** Opening Supplied records block **
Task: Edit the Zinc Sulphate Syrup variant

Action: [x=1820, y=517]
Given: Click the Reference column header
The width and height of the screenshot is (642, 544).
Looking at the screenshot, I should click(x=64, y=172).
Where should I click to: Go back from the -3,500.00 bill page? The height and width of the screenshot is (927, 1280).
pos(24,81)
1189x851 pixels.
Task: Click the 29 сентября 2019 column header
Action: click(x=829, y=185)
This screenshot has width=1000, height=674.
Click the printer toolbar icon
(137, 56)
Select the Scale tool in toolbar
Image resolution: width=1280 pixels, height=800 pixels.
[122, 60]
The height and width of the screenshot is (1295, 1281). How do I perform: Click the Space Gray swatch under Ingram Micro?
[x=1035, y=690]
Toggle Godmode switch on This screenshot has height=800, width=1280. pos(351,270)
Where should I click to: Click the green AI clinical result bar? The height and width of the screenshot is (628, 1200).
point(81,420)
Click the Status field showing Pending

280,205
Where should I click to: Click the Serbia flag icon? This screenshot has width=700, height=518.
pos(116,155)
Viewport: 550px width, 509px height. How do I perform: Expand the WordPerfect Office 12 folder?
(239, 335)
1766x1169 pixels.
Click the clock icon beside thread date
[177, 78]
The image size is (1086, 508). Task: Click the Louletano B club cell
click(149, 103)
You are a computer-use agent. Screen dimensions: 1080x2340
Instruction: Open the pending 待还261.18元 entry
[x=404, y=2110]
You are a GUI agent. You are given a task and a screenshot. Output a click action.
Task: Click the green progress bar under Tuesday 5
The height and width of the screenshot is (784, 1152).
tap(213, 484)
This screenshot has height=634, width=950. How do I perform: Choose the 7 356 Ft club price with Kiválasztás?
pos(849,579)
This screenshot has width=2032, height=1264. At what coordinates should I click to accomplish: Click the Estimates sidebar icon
** Closing Supplied records block **
● **Aim of the exercise**: Letter for letter, copy all of the entries above.

● **Response area**:
Task: Edit the Zinc Sulphate Syrup variant

Action: [x=1820, y=517]
Given: Click the Reference column header
The width and height of the screenshot is (642, 544).
Looking at the screenshot, I should click(x=64, y=172).
Where should I click to: Go back from the -3,500.00 bill page? The height and width of the screenshot is (927, 1280).
pos(24,81)
1189x851 pixels.
Task: Click the 29 сентября 2019 column header
Action: click(x=829, y=185)
This screenshot has width=1000, height=674.
Click the printer toolbar icon
(137, 56)
Select the Scale tool in toolbar
Image resolution: width=1280 pixels, height=800 pixels.
[122, 60]
The height and width of the screenshot is (1295, 1281). How do I perform: Click the Space Gray swatch under Ingram Micro?
[x=1035, y=690]
Toggle Godmode switch on This screenshot has height=800, width=1280. pos(351,270)
Where should I click to: Click the green AI clinical result bar? The height and width of the screenshot is (628, 1200).
point(81,420)
Click the Status field showing Pending

280,205
Where should I click to: Click the Serbia flag icon? This screenshot has width=700, height=518.
pos(116,155)
Viewport: 550px width, 509px height. How do I perform: Expand the WordPerfect Office 12 folder?
(239, 335)
1766x1169 pixels.
Click the clock icon beside thread date
[177, 78]
The image size is (1086, 508). Task: Click the Louletano B club cell
click(149, 103)
You are a computer-use agent. Screen dimensions: 1080x2340
Instruction: Open the pending 待还261.18元 entry
[x=404, y=2110]
You are a GUI agent. You are given a task and a screenshot. Output a click action.
Task: Click the green progress bar under Tuesday 5
The height and width of the screenshot is (784, 1152).
tap(213, 484)
This screenshot has height=634, width=950. How do I perform: Choose the 7 356 Ft club price with Kiválasztás?
pos(849,579)
This screenshot has width=2032, height=1264. At what coordinates should I click to accomplish: Click the Estimates sidebar icon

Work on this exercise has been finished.